Kommentar Ergenekon-Prozess

Ein riesiger Rachefeldzug

Erdogan zeigt mit dem Prozess, dass nicht nur die Kemalisten eine gefällige Justiz hatten. Auch die heutige Justiz hat mit Rechtsstaatlichkeit nichts zu tun.

Gegen die Urteile wurde unter anderem in Silivri heftig protestiert. Bild: reuters

Ein gigantischer Prozess ist in Istanbul ist zu Ende gegangen. 254 Personen wurden als Mitglieder einer „terroristischen Organisation“ namens Ergenekon zu hohen Haftstrafen verurteilt. Die Verschwörer – so das Gericht – hätten Terrorakte geplant und ausgeführt, Hass und Gewalt gesät, um die gewählte Regierung mit einem Putsch aus dem Amt zu jagen.

Verurteilt wurde eine bunte Mischung an Leuten: Da sind Universitätsrektoren, die einst Jagd auf Studentinnen mit Kopftuch machten und Generäle, die Killerkommandos gegen Kurden dirigierten. Da sind faschistische Bombenleger und Attentäter. An ihren Händen klebt Blut.

Da sind durchgeknallte Maoisten, die mit anti-kurdischem Nationalismus auftrumpften ein Ex-Generalstabschef, der vielleicht ausgemalt hat, wie die Regierung zum Teufel gejagt werden könnte. Da sind Akademiker, die die Regierung mit Artikeln angegriffen haben und Journalisten, die womöglich Desinformation betrieben, weil es ihnen politisch in den Kram passte. Anhänger der Regierung feiern den Ergenekon-Prozess als Abrechnung mit der dunklen Vergangenheit, mit dem kemalistischen tiefen Staat.

Stattgefunden jedoch hat ein politischer Schauprozess, der mit Rechtsstaatlichkeit nichts zu tun hat. In der über 2000 Seiten umfassenden Anklageschrift wurde kein einziger schlüssiger Beweis für die Existenz des Geheimbundes Ergenekon erbracht. Systematisch wurden die Rechte der Verteidigung ausgehebelt. Man karrte Zeugen an, deren Identität geheim gehalten wurde. Ihre Aussagen waren zum Teil theaterreif. Gleichzeitig konnten einige Angeklagte während des Prozesses nachweisen, dass Daten und Dokumente, die sie schwer belasten, nach ihrer Festnahme von der Polizei in ihre Computer eingespeist wurden. „Versehentlich“ hieß es.

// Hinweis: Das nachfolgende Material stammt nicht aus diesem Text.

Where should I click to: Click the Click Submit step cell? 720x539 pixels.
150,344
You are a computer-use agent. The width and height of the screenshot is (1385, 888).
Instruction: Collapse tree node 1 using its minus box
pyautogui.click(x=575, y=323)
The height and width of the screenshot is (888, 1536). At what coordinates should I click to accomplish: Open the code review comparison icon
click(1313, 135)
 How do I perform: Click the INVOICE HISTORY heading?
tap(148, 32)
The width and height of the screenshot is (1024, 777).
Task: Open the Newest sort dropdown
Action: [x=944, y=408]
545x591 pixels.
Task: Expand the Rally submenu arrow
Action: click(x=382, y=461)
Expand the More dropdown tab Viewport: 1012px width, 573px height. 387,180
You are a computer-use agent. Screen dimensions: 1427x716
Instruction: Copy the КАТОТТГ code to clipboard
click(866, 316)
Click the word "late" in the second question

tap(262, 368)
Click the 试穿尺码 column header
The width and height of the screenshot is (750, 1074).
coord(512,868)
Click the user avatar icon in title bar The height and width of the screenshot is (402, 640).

Der einzige konkrete Terrorakt, der in der Anklage benannt wird, ist ein Bombenanschlag auf ein Verwaltungsgericht. Der Anstifter war in einem Gerichtsverfahren bereits zu lebenslanger Haft verurteilt worden. Das Urteil wurde aufgehoben, denn das Verfahren sollte im Rahmen des Ergenekon-Prozesses neu aufgerollt werden. Wie sich später herausstellte, trat der Bombenleger nicht nur als Angeklagter auf, sondern auch als geheimer Zeuge. Er erhielt eine der mildesten Strafen – neun Jahre Haft – und kommt nun auf freien Fuß.

Die einst politisch mächtige, kemalistische Elite, hatte eine gefällige Justiz. Wegen eines Gedichts schickte sie den jetzigen Ministerpräsidenten Tayyip Erdogan ins Gefängnis. Heute hat auch Erdogan eine gefällige Justiz, die einen Rachefeldzug gegen ihre Vorgänger führt.